An equity score of 55/100 ranks Waukegan Cusd 60 #38 of 763 districts in Illinois (state average 38). Derived live from how evenly resources are distributed across the district's schools.
At $20,269 per pupil, Waukegan Cusd 60 ranks #165 of 848 Illinois districts by per-pupil spending (Illinois districts). NCES F-33 finance data.
13,679
Total Enrollment
22
Schools
$20,269
Per-Pupil Spending
Elementary, Combined
School Types
District-Level NCES Analysis
Waukegan Cusd 60 operates 22 public schools serving 13,679 students, placing it in the mid-size range in Illinois. The school portfolio breaks down into 10 elementary, 6 combined, 5 middle, 1 high schools, giving families a clear picture of grade-band coverage before they move, rent, or enrol. These enrollment and school figures come from the NCES Common Core of Data (CCD) 2024-25 release, and the district is based in Lake County.
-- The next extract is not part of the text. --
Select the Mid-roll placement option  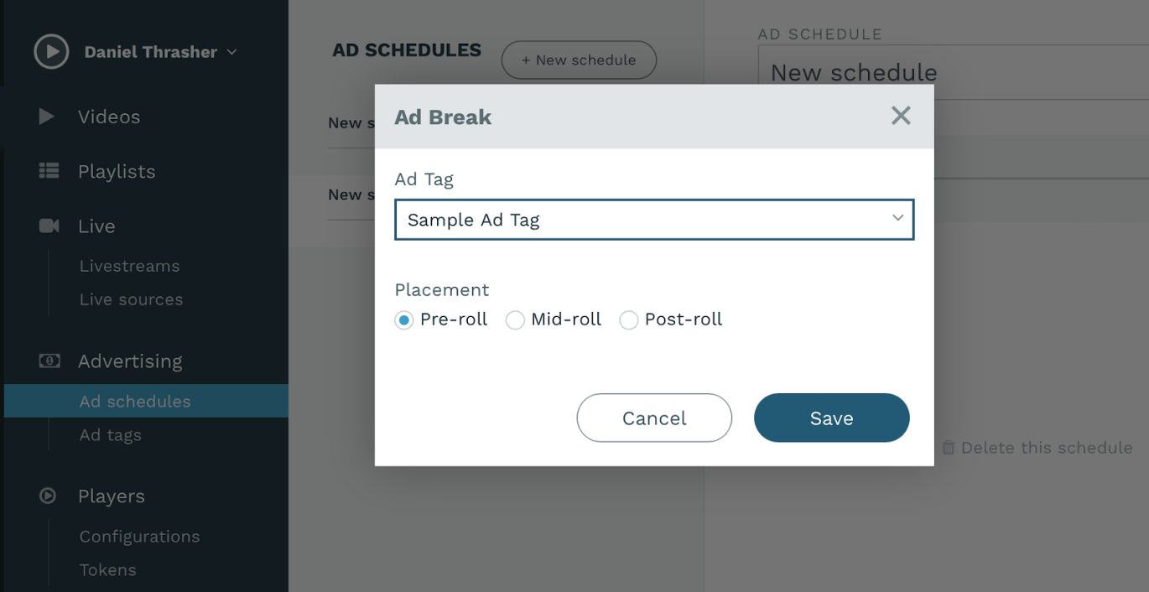[514, 319]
Per-pupil expenditure runs $20,269 according to the NCES F-33 School District Finance Survey, in the upper half of 848 Illinois districts by per-pupil spending. See how Illinois compares in our national per-pupil spending analysis. The funding mix is 24.4% local, 63.4% state, and 12.2% federal, a state-revenue-heavy mix that insulates the district somewhat from local property-tax volatility, though it ties funding to state budget cycles. The district's equity score is 55/100, ranked #38 of 763 in Illinois against a state average of 38, notably more even than the typical district in the state for how evenly funding reaches its schools.
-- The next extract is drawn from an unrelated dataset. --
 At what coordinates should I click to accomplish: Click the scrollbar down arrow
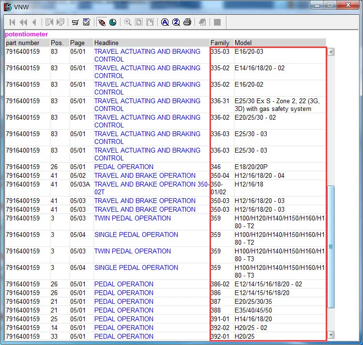[331, 335]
Academic infrastructure includes 1 of 22 schools offering Advanced Placement (18 AP courses district-wide), a 307.7:1 student-counselor ratio, somewhat above the 250:1 ASCA recommendation, and 35.8% chronic absenteeism from the 2021-22 Civil Rights Data Collection. Demographically, the student body averages 80.4% Hispanic or Latino, 11.4% African American, 3.0% White across the district's schools. Its most demographically mixed campus is John S Clark Elem School, with a diversity index of 51.9/100.
Its largest campus is Waukegan High School, enrolling 4,186 students (31% of the district's total enrollment). Its smallest is Early Learning Center, at 221 students, a 19x enrollment spread across the district's campuses.
Waukegan High School accounts for 30.6% of all Waukegan Cusd 60 student enrollment
That concentration means Waukegan Cusd 60-wide averages can mask substantial variation outside the dominant entity. Grade band: high. A single dominant campus often anchors a district's program offerings and staffing patterns; the share helps explain why district-wide averages may not reflect the typical neighbourhood-school experience. When one entity dominates a region's footprint, its programmatic and budget decisions effectively set policy for a majority of the affected population.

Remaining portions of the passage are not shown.